Odio et Amo
## AMO 🐾
- I fili di lana colorati: Sono la massima espressione dell'arte contemporanea. Spettinarli e spargerli per tutta la stanza crea un'installazione d'avanguardia pazzesca.
- La pittura fresca: Camminarci sopra con i polpastrelli e poi lasciare impronte d'autore sul pavimento di legno.
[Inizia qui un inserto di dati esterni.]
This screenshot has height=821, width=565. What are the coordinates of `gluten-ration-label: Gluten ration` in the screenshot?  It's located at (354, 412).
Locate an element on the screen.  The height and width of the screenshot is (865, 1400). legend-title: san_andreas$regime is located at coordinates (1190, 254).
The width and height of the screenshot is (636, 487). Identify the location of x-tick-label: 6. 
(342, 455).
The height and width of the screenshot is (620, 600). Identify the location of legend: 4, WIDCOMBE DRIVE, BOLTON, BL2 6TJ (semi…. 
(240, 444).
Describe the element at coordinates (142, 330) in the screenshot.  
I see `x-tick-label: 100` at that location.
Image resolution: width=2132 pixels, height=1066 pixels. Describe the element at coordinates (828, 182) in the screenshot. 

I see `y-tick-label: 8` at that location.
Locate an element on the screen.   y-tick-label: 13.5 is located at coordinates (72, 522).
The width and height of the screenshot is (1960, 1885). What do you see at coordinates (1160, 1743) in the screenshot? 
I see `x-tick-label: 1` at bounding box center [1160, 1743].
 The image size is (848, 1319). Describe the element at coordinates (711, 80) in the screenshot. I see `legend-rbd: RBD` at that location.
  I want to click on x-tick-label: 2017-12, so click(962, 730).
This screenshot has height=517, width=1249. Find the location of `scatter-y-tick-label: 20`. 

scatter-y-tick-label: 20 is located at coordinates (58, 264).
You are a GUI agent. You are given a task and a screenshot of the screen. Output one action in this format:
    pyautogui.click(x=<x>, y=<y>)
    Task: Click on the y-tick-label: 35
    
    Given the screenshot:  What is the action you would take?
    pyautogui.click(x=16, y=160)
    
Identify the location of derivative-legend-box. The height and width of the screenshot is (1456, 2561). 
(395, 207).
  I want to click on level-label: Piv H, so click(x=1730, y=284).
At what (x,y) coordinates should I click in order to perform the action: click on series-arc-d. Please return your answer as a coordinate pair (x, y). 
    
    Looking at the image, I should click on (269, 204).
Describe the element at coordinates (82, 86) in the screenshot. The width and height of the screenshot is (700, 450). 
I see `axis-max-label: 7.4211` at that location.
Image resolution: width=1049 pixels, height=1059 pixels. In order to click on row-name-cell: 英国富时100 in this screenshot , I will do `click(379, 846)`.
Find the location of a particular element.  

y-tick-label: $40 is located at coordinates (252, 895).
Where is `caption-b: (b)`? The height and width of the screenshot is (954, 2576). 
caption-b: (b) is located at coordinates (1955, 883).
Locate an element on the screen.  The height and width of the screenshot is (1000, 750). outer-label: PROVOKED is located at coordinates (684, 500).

Io lo chiamo "Espressionismo Felino".
- Il rumore della carta da pacchi: Quel fruscio così ritmico, stimolante, perfetto per ispirare nuove sessioni di origami distruttivo.
- I riflessi di luce: Inseguire quel puntino luminoso sul muro è come catturare un'idea geniale che sfugge continuamente.
- I "miao" a mezzanotte: Il momento in cui il silenzio della casa amplifica la mia acustica e posso finalmente intonare le mie melodie sperimentali.
ODIO 😾
- Le porte chiuse: Bloccano il flusso della mia ispirazione e limitano lo spazio della mia performance artistica.
- Quando rimettono in ordine: Quel vizio degli umani di distruggere le mie sculture di calzini e di rimettere i gomitoli nelle scatole. Non capiscono il caos creativo.
- I rumori improvvisi (tipo l'aspirapolvere): Un'intrusione acustica orribile che spezza completamente la mia concentrazione poetica.
- Essere interrotta durante il sonno creativo: Dormire 16 ore al giorno serve a visualizzare i prossimi capolavori. Svegliarmi per le coccole quando sto sognando è un crimine contro l'arte.
- Le ciotole vuote a metà: Se si vede il fondo, la composizione visiva delle crocchette è asimmetrica e inguardabile. Va subito corretta!